*What you need to do*
Transcribe the listing below line for line, keeping every character unchanged.

[Entries showing where items appear]
___

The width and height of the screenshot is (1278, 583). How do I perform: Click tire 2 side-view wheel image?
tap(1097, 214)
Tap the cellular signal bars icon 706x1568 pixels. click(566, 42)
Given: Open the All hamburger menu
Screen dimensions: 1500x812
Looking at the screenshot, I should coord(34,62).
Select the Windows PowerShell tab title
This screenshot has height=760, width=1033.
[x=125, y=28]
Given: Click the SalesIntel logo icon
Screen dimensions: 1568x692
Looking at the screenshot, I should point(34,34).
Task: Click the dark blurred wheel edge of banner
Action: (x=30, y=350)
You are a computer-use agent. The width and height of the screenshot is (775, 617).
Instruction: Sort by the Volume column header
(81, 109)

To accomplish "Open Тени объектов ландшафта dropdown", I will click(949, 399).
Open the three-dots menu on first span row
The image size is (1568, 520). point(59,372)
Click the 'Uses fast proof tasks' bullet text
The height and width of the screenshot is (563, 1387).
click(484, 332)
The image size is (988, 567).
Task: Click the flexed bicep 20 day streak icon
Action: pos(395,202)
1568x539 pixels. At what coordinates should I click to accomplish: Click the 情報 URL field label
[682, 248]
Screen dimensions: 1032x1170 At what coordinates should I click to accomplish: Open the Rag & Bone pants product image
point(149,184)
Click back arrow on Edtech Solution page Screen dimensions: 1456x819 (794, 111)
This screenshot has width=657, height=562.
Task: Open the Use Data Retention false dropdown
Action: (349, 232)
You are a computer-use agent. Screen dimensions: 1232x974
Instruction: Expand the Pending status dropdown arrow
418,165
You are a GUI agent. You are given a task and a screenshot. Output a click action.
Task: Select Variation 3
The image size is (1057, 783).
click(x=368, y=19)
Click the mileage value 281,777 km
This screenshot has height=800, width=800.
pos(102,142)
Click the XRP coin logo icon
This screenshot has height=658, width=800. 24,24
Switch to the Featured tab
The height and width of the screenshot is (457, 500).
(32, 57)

___

*Solution*
The width and height of the screenshot is (1278, 583). How do I perform: Click tire 2 side-view wheel image?
tap(1097, 214)
Tap the cellular signal bars icon 706x1568 pixels. click(566, 42)
Given: Open the All hamburger menu
Screen dimensions: 1500x812
Looking at the screenshot, I should coord(34,62).
Select the Windows PowerShell tab title
This screenshot has height=760, width=1033.
[x=125, y=28]
Given: Click the SalesIntel logo icon
Screen dimensions: 1568x692
Looking at the screenshot, I should point(34,34).
Task: Click the dark blurred wheel edge of banner
Action: (x=30, y=350)
You are a computer-use agent. The width and height of the screenshot is (775, 617).
Instruction: Sort by the Volume column header
(81, 109)

To accomplish "Open Тени объектов ландшафта dropdown", I will click(949, 399).
Open the three-dots menu on first span row
The image size is (1568, 520). point(59,372)
Click the 'Uses fast proof tasks' bullet text
The height and width of the screenshot is (563, 1387).
click(484, 332)
The image size is (988, 567).
Task: Click the flexed bicep 20 day streak icon
Action: pos(395,202)
1568x539 pixels. At what coordinates should I click to accomplish: Click the 情報 URL field label
[682, 248]
Screen dimensions: 1032x1170 At what coordinates should I click to accomplish: Open the Rag & Bone pants product image
point(149,184)
Click back arrow on Edtech Solution page Screen dimensions: 1456x819 (794, 111)
This screenshot has width=657, height=562.
Task: Open the Use Data Retention false dropdown
Action: (349, 232)
You are a computer-use agent. Screen dimensions: 1232x974
Instruction: Expand the Pending status dropdown arrow
418,165
You are a GUI agent. You are given a task and a screenshot. Output a click action.
Task: Select Variation 3
The image size is (1057, 783).
click(x=368, y=19)
Click the mileage value 281,777 km
This screenshot has height=800, width=800.
pos(102,142)
Click the XRP coin logo icon
This screenshot has height=658, width=800. 24,24
Switch to the Featured tab
The height and width of the screenshot is (457, 500).
(32, 57)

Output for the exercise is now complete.